## Exercise:
Take the line containing "Where should I" and every line after it to the end of the records, and copy them exactly, excluding pictures.

## Dataset excerpts:
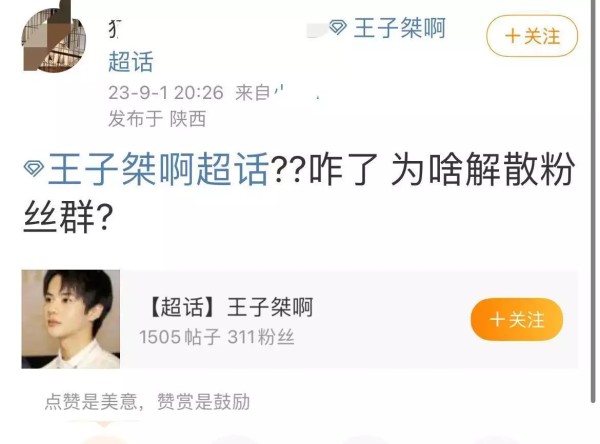The width and height of the screenshot is (600, 444).
Task: Click the 发布于 陕西 location text
Action: (x=157, y=119)
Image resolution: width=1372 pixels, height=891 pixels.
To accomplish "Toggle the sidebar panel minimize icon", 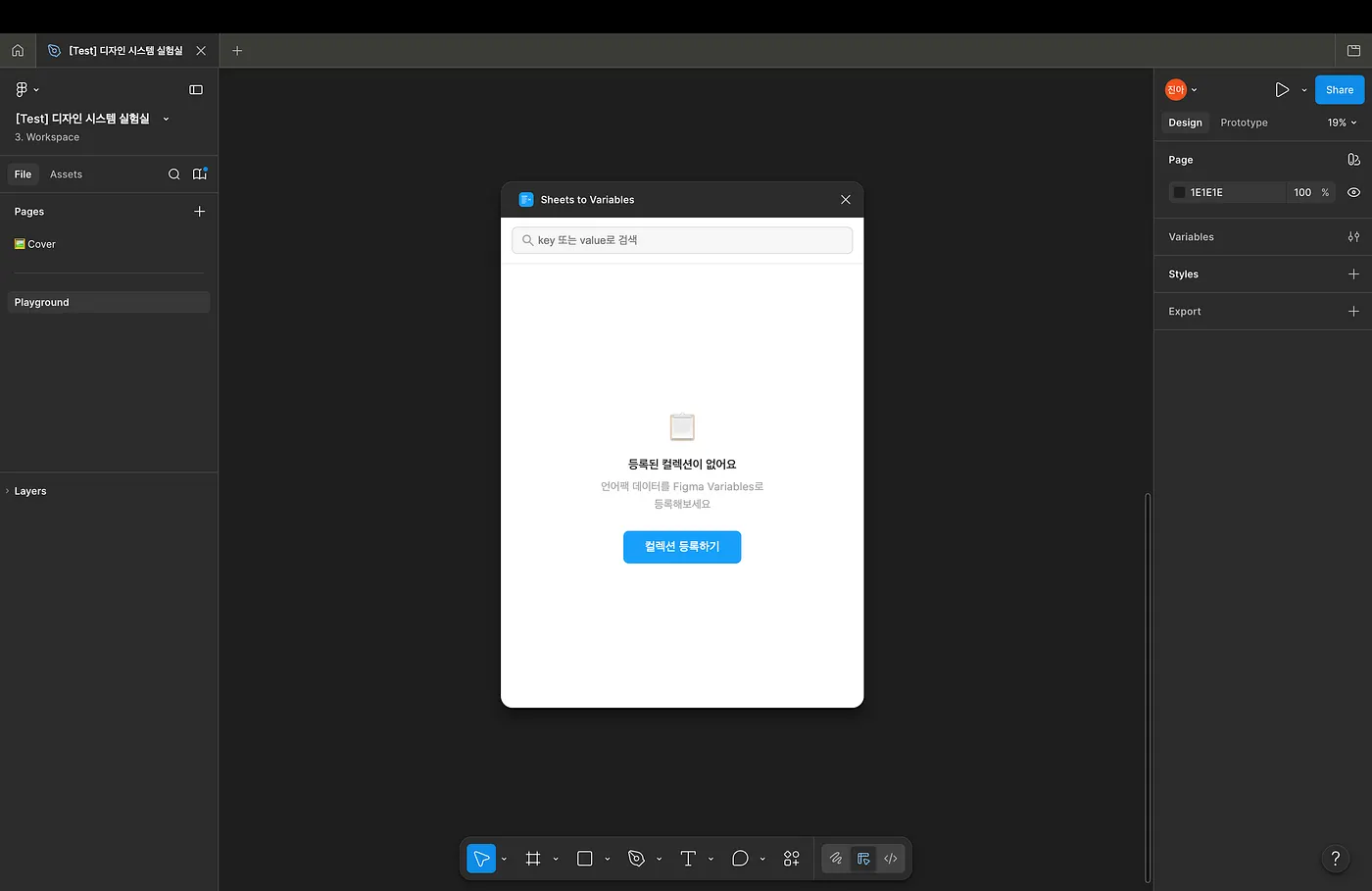I will [x=196, y=89].
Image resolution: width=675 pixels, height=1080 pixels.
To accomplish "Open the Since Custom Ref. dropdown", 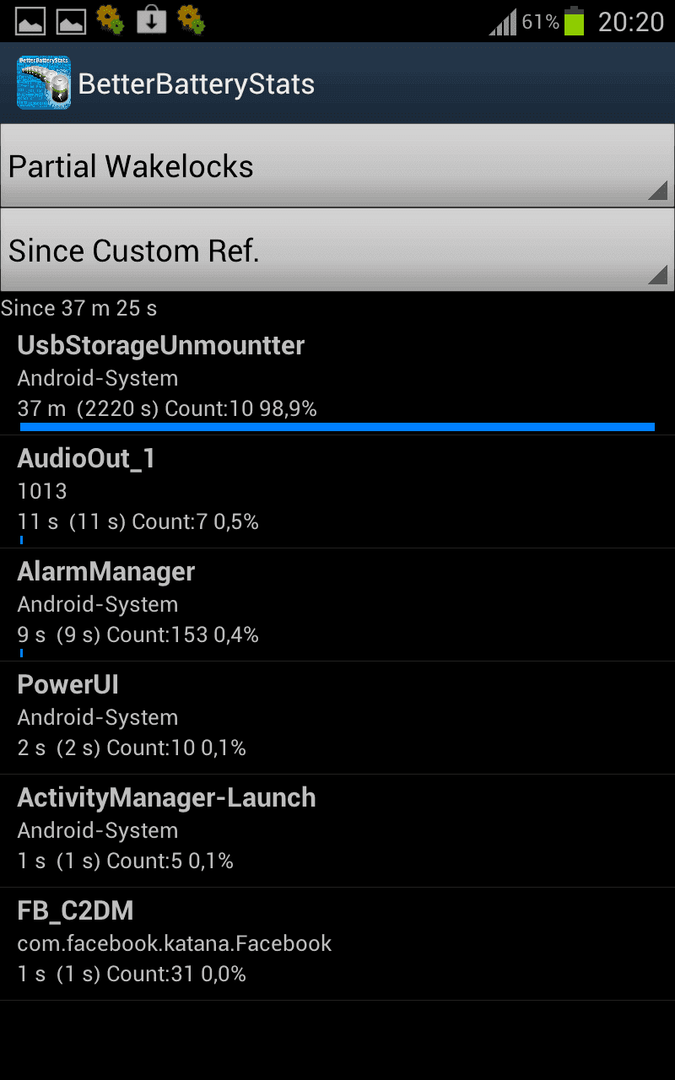I will click(338, 250).
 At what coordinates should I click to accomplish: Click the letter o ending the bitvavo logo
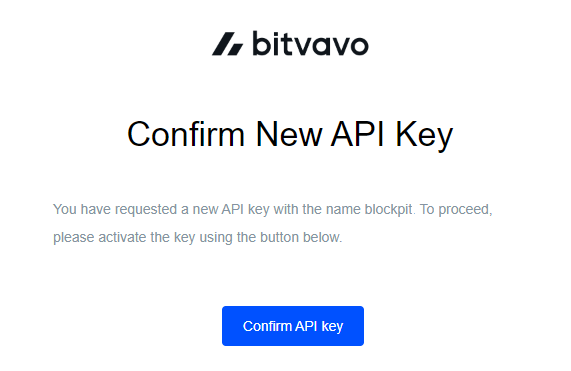pos(358,46)
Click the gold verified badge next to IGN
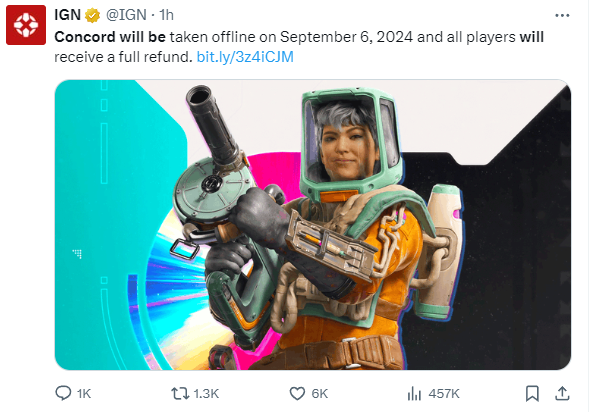Screen dimensions: 600x412 pos(92,16)
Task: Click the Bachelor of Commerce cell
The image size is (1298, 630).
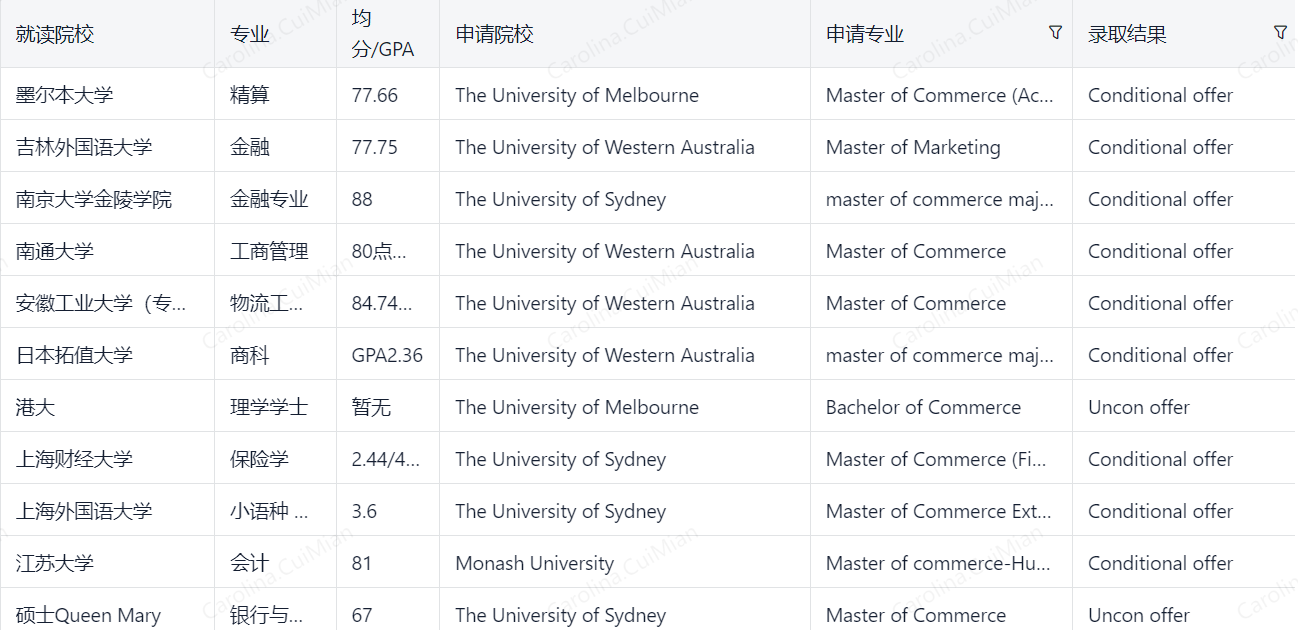Action: (923, 407)
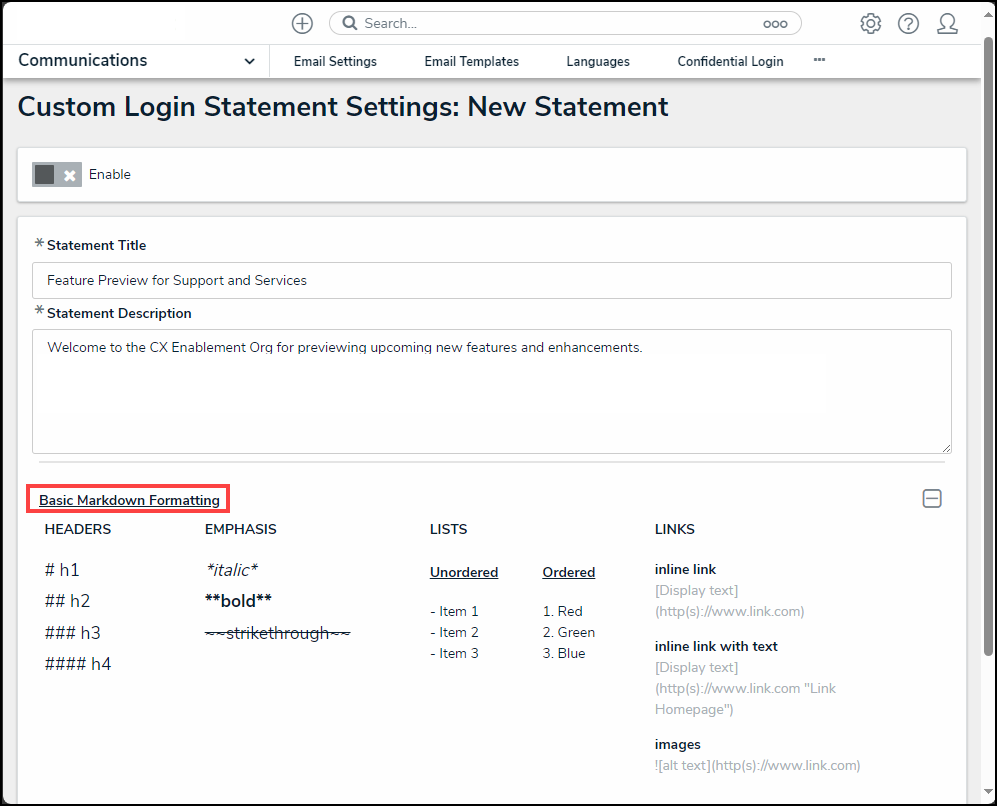Click in the top Search box
The image size is (997, 806).
(x=560, y=23)

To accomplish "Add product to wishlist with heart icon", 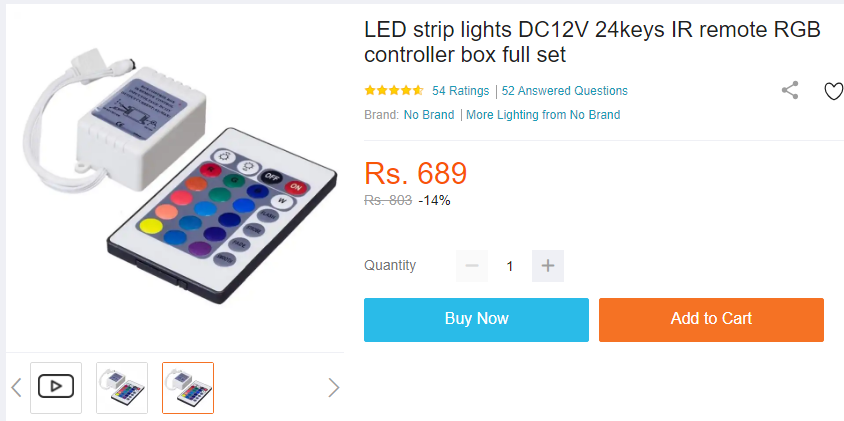I will click(x=834, y=91).
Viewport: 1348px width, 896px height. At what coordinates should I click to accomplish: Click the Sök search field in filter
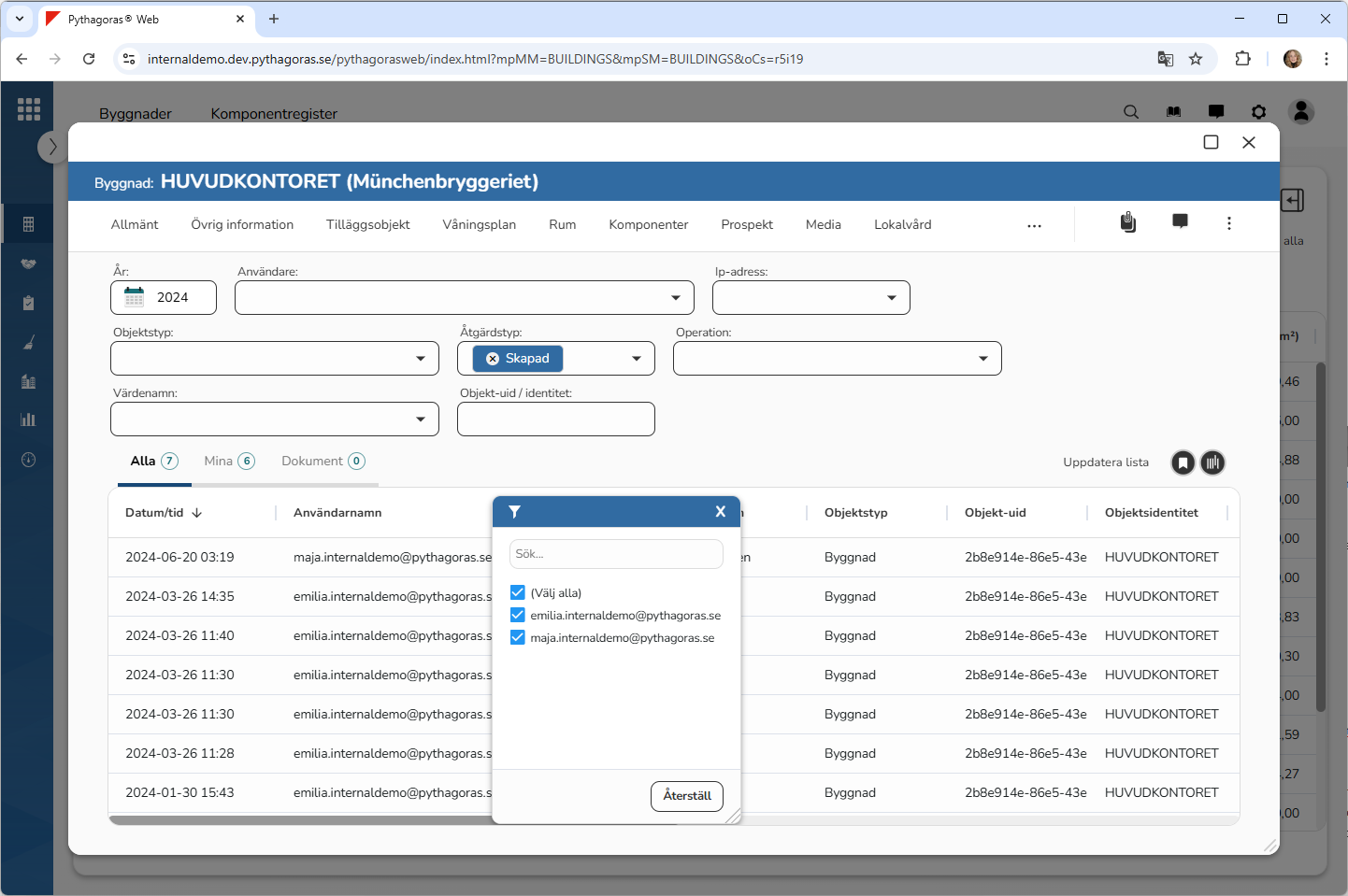[x=616, y=554]
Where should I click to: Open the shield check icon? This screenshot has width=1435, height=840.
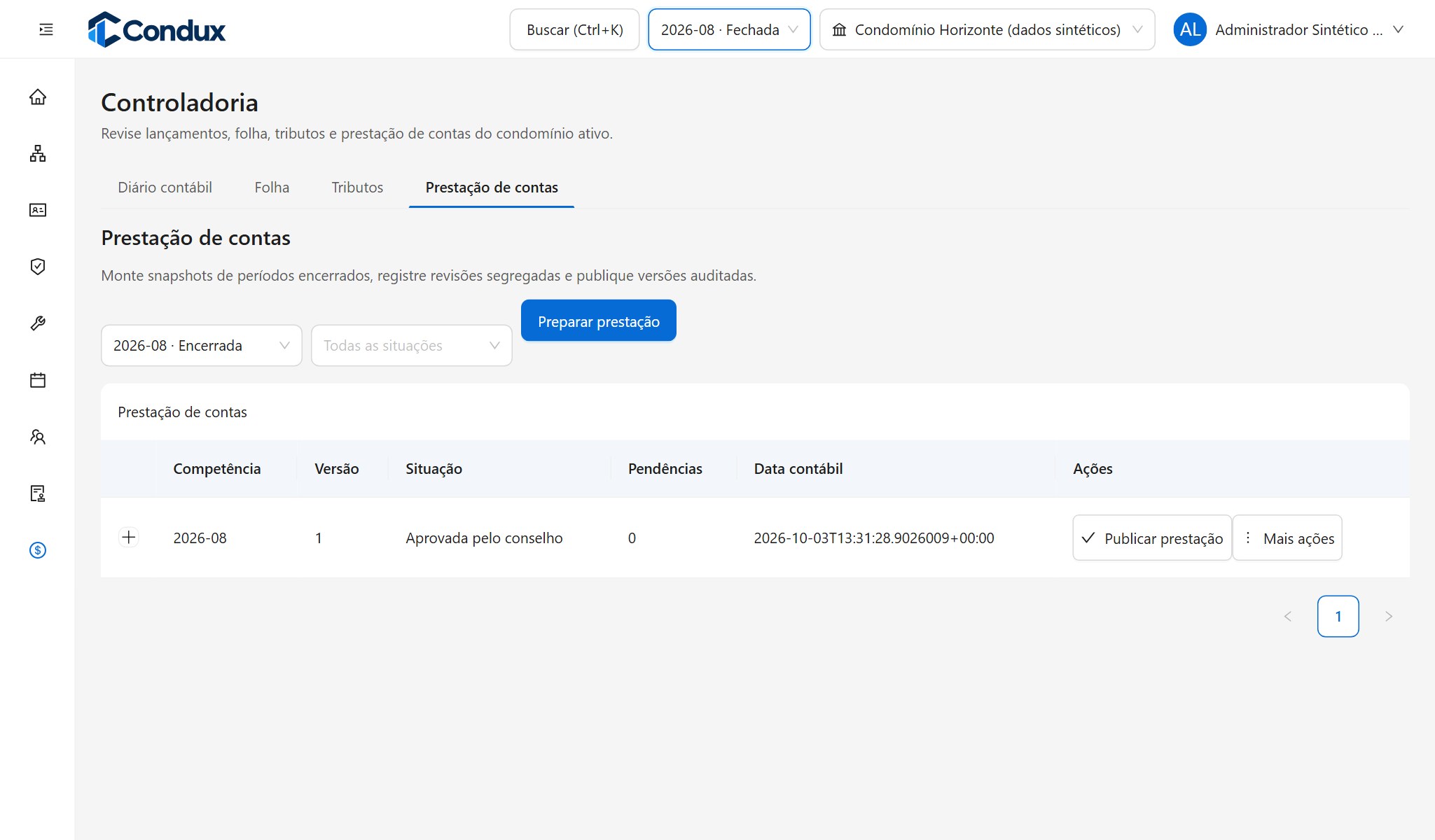[38, 267]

## Expected output:
Where should I click to: Open the shield check icon? This screenshot has width=1435, height=840.
[38, 267]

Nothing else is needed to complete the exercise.